(Study text)
November 17, 1999.
Since the Gulf of Tonkin incident, when I was a fourteen-year-old reading Julian in a rowboat out in a northern Minnesota lake, I have admired Gore Vidal’s style and paganism.
I voted for him in 1982, in the Democratic Party primary for the U.S. Senate seat that Pete Wilson defeated Jerry Brown to win, and didn’t really expect ever to see him in person. But I went to church (the Metropolitan Community Church in the Castro) with him today (17 November 1999).
His Cleis Press publisher asked him when was the last time he had been in church. He said it was the funeral of Pope John XXIII in St. Peter’s with a Polish prelate and the rest of the most fanatically right-wing of the hierarchy there to make sure he was dead.
Someone else asked what would have happened if Julian had triumphed. “Most everything,” was his answer. Not monotheism, especially not the mystifying one god in three parts. He did quote something (I forget what) from Ecclesiastes.
He expressed nostalgia for the Lavender Panthers, though saying he was not, of course, “advocating violence, and I don’t want you to go forth from this church and—well, just be prepared!” He hasn’t been in San Francisco since his senatorial campaign. He denied that he lived in Italy, saying he has a house in Italy and a house in the Hollywood Hills, “so you could argue I don’t live in America at all.”
(End Study text)
(Entries provided)
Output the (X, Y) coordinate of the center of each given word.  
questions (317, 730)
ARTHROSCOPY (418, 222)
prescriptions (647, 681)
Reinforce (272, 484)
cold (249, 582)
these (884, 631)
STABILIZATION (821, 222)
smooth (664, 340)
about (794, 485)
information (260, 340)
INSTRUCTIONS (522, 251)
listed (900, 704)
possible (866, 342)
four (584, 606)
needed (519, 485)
(End Entries provided)
:: Tasks to carry out ::
A. Sum up the Gore Vidal account in two sentences.
B. Write out a part of the Gore Vidal account word for word, beginning at the words "His Cleis Press" and stopping after "he was dead.".
The entries come from a different source than the text.

:: Task solutions ::
A. The writer, who had admired Gore Vidal's style and paganism since age fourteen and voted for him in 1982, went to the Metropolitan Community Church in the Castro with him on 17 November 1999. There Vidal said his last time in church was the funeral of Pope John XXIII, answered a question about what would have happened if Julian had triumphed, expressed nostalgia for the Lavender Panthers, and said he has a house in Italy and one in the Hollywood Hills.

B.
His Cleis Press publisher asked him when was the last time he had been in church. He said it was the funeral of Pope John XXIII in St. Peter’s with a Polish prelate and the rest of the most fanatically right-wing of the hierarchy there to make sure he was dead.